Lessons pour la pratique

  • Les troubles du cycle de l’urée peuvent se manifester pour la première fois à l’âge adulte, démasqués par des déclencheurs tels qu’une maladie systémique, une charge protéique accrue, une intervention chirurgicale ou des corticostéroïdes.

  • L’évaluation des taux d’ammoniac est un test simple mais critique chez les patients présentant des troubles de la conscience inexpliqués.

  • Une séance d’hémodialyse intermittente est très efficace pour un contrôle rapide de l’ammoniac, et supérieure à l’hémodiafiltration continue pour une correction rapide.

  • Le traitement d’urgence de l’hyperammoniémie doit être entrepris précocement pour prévenir des lésions neurologiques dévastatrices.
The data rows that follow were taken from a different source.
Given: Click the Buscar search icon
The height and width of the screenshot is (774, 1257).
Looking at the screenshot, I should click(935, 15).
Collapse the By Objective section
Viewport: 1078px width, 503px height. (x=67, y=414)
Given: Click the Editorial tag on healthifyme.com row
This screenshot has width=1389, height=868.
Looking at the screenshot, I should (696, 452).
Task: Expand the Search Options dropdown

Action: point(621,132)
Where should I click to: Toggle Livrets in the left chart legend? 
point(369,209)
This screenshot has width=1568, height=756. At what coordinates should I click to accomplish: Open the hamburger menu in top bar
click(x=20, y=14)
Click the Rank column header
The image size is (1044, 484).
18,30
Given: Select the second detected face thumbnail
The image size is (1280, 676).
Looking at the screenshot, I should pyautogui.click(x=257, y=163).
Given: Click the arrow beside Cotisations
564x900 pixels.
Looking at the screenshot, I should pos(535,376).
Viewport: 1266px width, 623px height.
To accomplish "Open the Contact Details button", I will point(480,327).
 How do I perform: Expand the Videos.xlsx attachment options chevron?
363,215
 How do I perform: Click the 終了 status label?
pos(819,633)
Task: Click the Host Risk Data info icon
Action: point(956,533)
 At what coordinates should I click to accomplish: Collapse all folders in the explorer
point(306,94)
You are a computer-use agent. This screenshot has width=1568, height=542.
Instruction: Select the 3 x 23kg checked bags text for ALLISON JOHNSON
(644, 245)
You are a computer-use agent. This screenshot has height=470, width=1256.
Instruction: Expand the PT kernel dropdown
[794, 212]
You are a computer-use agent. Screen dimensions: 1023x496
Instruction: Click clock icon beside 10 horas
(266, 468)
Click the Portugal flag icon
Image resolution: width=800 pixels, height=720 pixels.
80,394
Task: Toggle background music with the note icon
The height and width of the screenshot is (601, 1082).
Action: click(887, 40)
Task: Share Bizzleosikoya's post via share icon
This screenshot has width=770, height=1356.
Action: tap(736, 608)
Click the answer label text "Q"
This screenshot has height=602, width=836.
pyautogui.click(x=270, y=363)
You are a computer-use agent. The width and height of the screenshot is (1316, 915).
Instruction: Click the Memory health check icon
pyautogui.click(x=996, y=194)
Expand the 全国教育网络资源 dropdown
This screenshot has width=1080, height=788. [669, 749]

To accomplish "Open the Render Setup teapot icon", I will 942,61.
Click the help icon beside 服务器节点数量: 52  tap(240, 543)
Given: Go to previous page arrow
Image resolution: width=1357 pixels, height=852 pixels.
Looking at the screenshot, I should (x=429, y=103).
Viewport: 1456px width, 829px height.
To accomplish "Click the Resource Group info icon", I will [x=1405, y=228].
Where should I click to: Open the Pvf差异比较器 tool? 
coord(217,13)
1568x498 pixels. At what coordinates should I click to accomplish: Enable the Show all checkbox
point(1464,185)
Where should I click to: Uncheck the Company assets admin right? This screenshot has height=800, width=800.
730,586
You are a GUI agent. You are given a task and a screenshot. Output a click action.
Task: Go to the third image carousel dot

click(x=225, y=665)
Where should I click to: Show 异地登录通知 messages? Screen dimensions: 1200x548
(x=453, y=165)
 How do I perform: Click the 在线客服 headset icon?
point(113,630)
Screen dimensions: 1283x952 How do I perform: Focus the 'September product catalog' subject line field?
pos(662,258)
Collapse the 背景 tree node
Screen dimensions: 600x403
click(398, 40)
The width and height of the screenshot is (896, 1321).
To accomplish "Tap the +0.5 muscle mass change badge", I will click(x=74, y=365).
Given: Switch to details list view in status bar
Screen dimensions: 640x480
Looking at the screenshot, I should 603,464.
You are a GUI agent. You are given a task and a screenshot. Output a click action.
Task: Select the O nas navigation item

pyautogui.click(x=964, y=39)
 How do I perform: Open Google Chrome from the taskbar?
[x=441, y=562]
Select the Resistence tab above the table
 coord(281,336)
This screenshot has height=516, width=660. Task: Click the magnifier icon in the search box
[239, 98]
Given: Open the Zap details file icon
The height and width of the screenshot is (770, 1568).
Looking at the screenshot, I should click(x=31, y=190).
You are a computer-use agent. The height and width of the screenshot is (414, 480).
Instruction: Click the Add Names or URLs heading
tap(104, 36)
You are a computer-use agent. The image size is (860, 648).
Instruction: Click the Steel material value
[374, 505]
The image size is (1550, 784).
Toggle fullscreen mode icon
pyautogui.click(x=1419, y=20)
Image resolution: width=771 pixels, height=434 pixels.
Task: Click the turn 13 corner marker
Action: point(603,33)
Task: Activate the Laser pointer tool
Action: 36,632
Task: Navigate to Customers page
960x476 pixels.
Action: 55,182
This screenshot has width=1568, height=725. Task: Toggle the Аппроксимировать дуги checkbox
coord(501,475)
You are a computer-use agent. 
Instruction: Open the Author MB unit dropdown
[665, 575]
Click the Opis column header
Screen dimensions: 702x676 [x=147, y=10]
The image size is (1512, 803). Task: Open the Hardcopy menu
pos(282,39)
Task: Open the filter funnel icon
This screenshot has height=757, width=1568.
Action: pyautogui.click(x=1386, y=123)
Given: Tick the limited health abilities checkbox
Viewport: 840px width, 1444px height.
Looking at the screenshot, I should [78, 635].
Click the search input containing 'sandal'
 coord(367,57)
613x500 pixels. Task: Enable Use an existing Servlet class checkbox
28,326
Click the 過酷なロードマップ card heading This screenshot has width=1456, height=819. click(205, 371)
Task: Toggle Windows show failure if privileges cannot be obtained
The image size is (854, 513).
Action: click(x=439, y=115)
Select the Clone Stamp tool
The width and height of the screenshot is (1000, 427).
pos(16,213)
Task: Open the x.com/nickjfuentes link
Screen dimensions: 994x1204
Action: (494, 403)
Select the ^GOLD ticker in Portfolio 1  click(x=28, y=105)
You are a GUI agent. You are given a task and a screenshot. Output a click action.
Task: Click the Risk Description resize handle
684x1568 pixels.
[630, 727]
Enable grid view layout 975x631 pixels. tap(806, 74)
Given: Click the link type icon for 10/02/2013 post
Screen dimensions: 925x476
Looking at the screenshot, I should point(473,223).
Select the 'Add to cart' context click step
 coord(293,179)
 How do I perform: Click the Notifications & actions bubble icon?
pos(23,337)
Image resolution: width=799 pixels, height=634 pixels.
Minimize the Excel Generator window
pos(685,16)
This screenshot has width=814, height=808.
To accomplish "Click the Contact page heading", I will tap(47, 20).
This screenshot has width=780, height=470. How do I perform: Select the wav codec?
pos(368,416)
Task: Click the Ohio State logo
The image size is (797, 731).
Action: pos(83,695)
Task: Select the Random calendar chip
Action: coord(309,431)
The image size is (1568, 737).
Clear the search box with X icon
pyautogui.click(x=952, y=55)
Boîte 1 – Antécédents des deux patients

Patient 1 : 24 ans, homme

Analyse médicale

  • Apnée obstructive du sommeil ; pas d’antécédents familiaux notables ; individu à haut niveau de fonctionnement
  • Probable précipitant : dexaméthasone peropératoire (8 mg) pendant la septoplastie nasale

Évolution

  • Vague et léthargie 48 h après l’opération, évoluant sur 24 h vers l’incohérence
  • Intubé 12 h plus tard pour agitation sévère
  • Le SGC a diminué à 5-6 sur les 48 h suivantes ; taux d’ammoniac, 334 μmol/L (RR, < 50 μmol/L) ; traitement spécifique à la maladie commencé
  • Haugmentation des pressions intracrâniennes 6 h plus tard (pupilles dilatées avec œdème cérébral au CT cérébral), conduisant à une craniectomie décompressive compliquée d’un hématome frontal, nécessitant une évacuation
  • Séjour prolongé en unité de soins intensifs et à l’hôpital

Outcome

  • État de conscience minimale persistant (à 22 mois)
  • Sortie en établissement de soins infirmiers
  • Analyse biochimique du plasma et des urines compatible avec une carence en OTC (acide orotique urinaire élevé ; taux de glutamine plasmatique élevé ; taux d’ornithine, de citrulline et d’arginine plasmatiques faibles)
  • Les tests génétiques ont confirmé la mutation du gène OTC associée au déficit en OTC

Patient 2 : 39 ans, homme

Analyse médicale

  • Douleur chronique au genou ; pas d’antécédents familiaux notables ; individu au fonctionnement élevé
  • Précipitant probable : injection de cortisone dans le genou pour douleur au genou

Progression

  • Maux de tête, nausées, douleurs épigastriques, vision trouble et incoordination 48 h après l’injection
  • Progression au cours des 48 h suivantes vers la confusion, ralentissement de l’élocution
  • Dégradation progressive du GCS, nécessitant une intubation
  • Activité convulsive
  • Un nouveau CT cérébral a montré un œdème cérébral
  • Taux d’ammoniac : 652 μmol/L (RR, < 50 μmol/L) ; début du traitement spécifique à la maladie ; mise en place d’un moniteur de pression intracrânienne ; absence de contrôle de l’hypertension intracrânienne ; décision de pallier

Outcome

  • Procédure de mort cérébrale et de don d’organes (sauf don de foie : contre-indiqué)
  • Résultats biochimiques compatibles avec un déficit en OTC (élévation profonde de l’acide orotique urinaire, taux de glutamine plasmatique élevé, taux d’arginine faible)
  • Les tests génétiques ont confirmé la mutation du gène OTC associée au déficit en OTC

GCS = Glasgow coma score ; RR = intervalle de référence ; CT = tomographie assistée par ordinateur ; OTC = ornithine transcarbamylase.

Boîte 2 – Niveaux d’ammoniac chez nos deux patients, et leur réponse au traitement*

* Notez le taux rapide de diminution des niveaux d’ammoniac sérique chez le patient 2 réalisé après le début de l’hémodialyse intermittente (environ 10 heures après la première mesure).